• Exercise aim
Repeat the lines of the listing below word for word, starting at the line that has "Task: Select the tiny first bar at 03/16" and stopping after the line that has "coord(24,73)". Leave the pictures out of your answer.

Dataset entries
○ ○ ○
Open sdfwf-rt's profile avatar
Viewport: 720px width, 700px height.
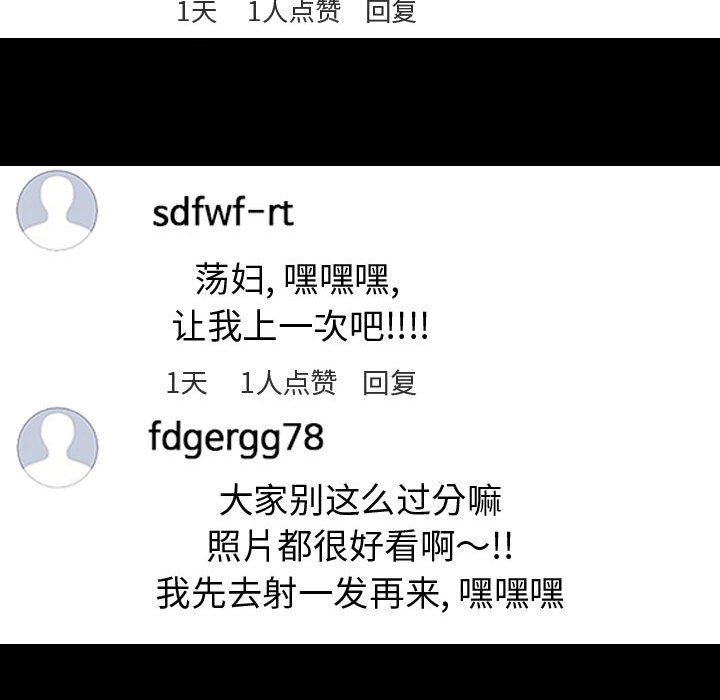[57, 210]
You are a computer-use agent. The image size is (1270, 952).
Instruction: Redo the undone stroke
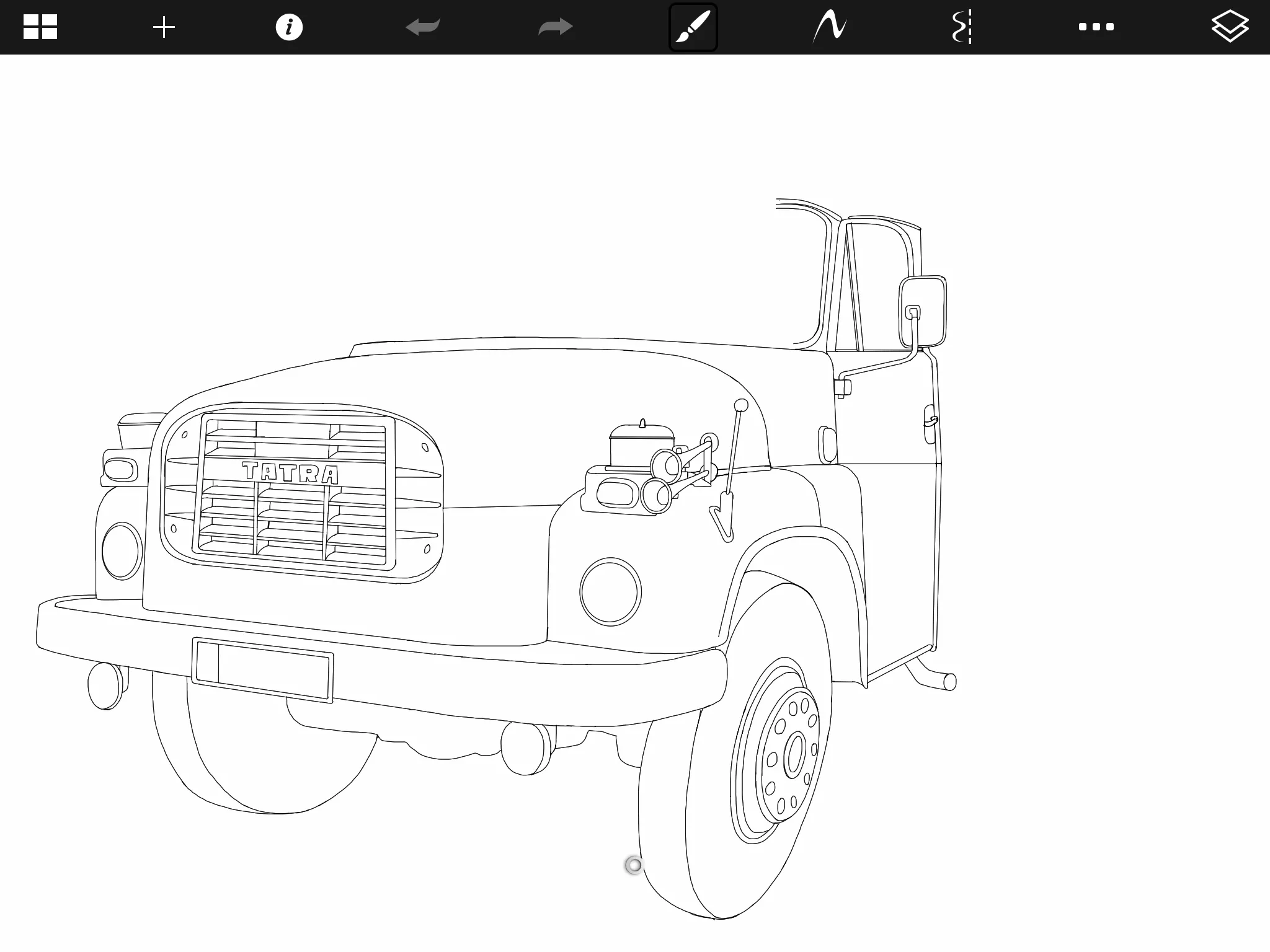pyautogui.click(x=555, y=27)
○ ○ ○
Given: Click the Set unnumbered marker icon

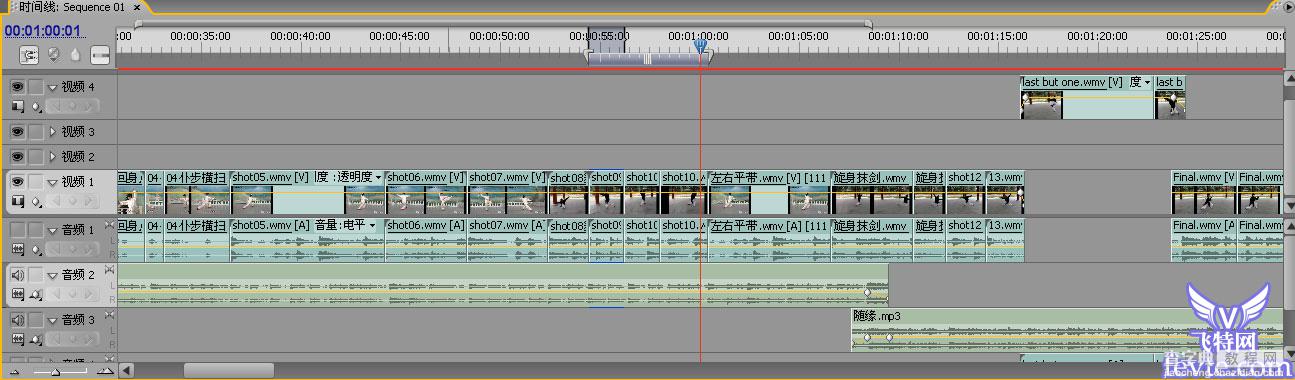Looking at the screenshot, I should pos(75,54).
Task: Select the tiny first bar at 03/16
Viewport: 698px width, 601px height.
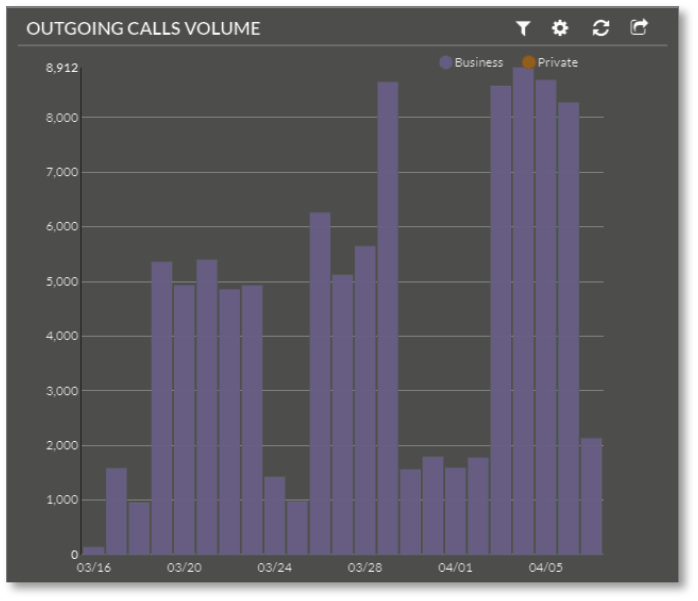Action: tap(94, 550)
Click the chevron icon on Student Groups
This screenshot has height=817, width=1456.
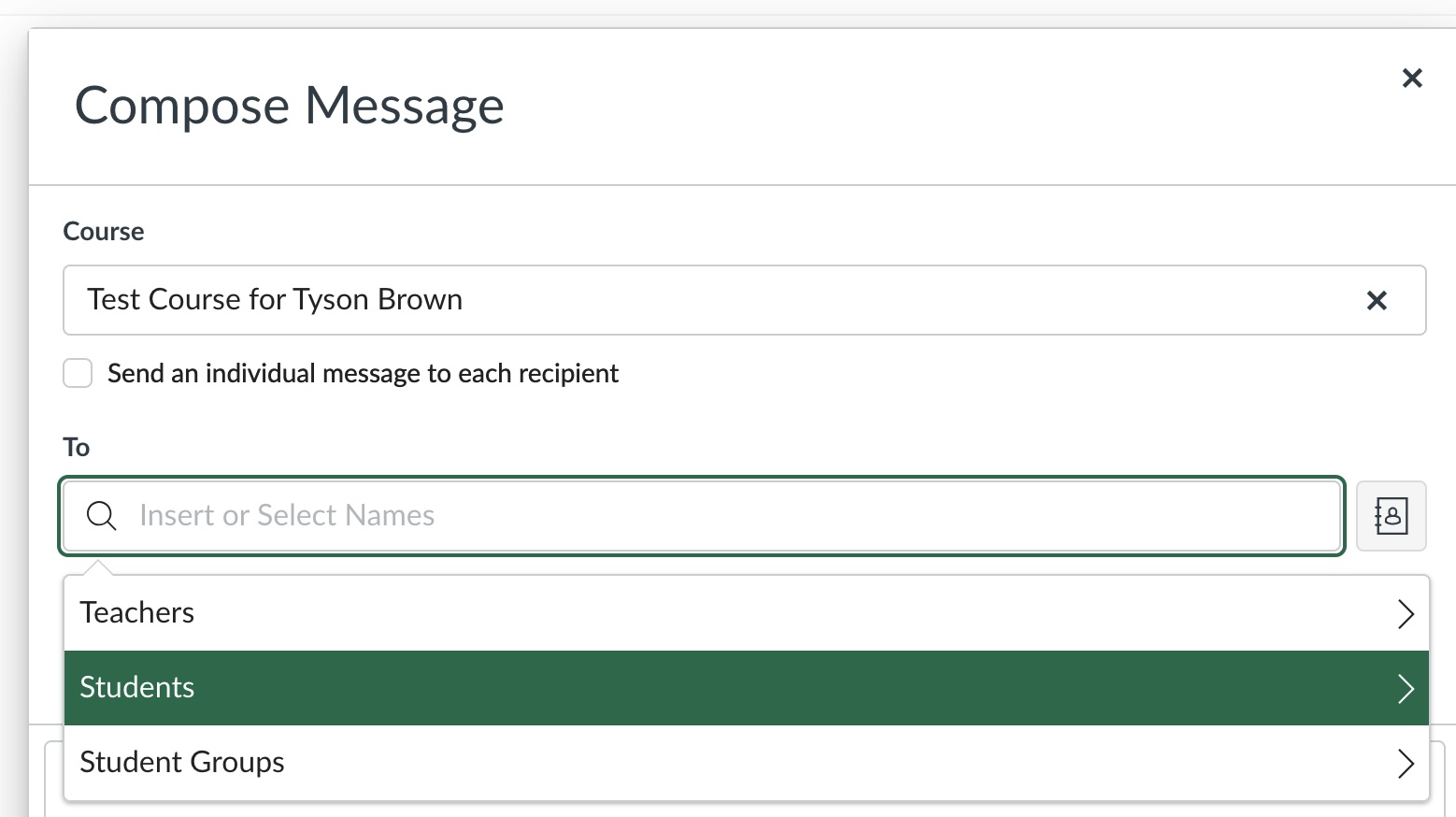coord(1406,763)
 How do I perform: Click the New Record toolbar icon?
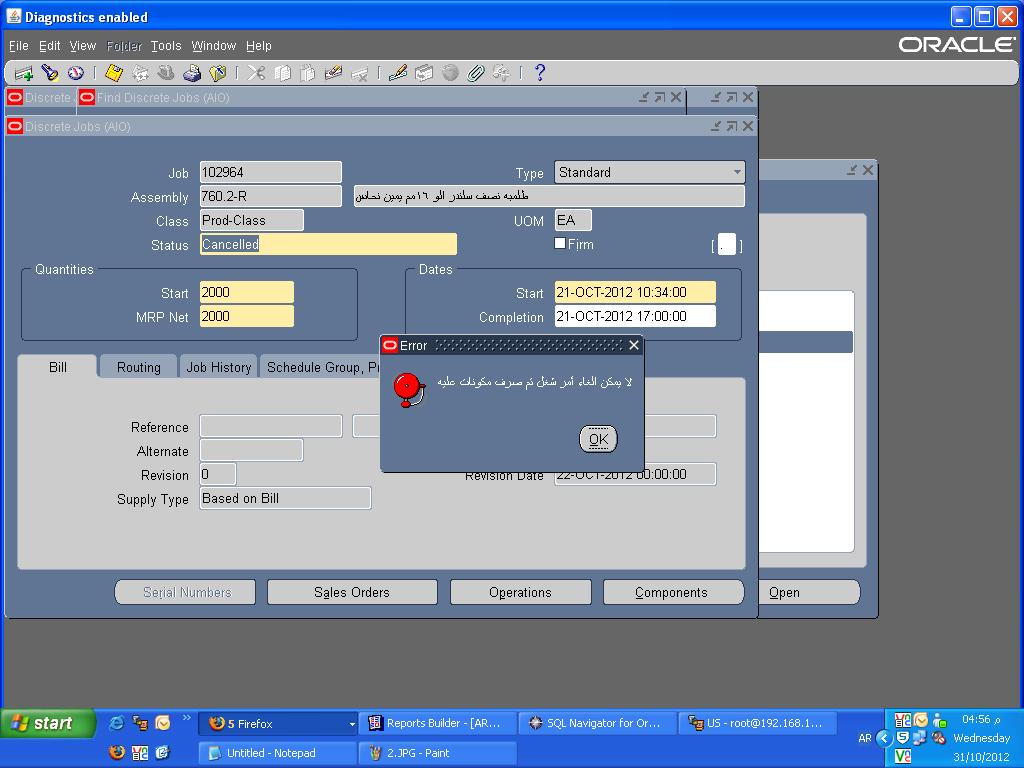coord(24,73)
○ ○ ○
• Task output
Task: Select the tiny first bar at 03/16
Viewport: 698px width, 601px height.
Action: tap(94, 550)
Click the chevron icon on Student Groups
This screenshot has height=817, width=1456.
coord(1406,763)
 How do I perform: Click the New Record toolbar icon?
coord(24,73)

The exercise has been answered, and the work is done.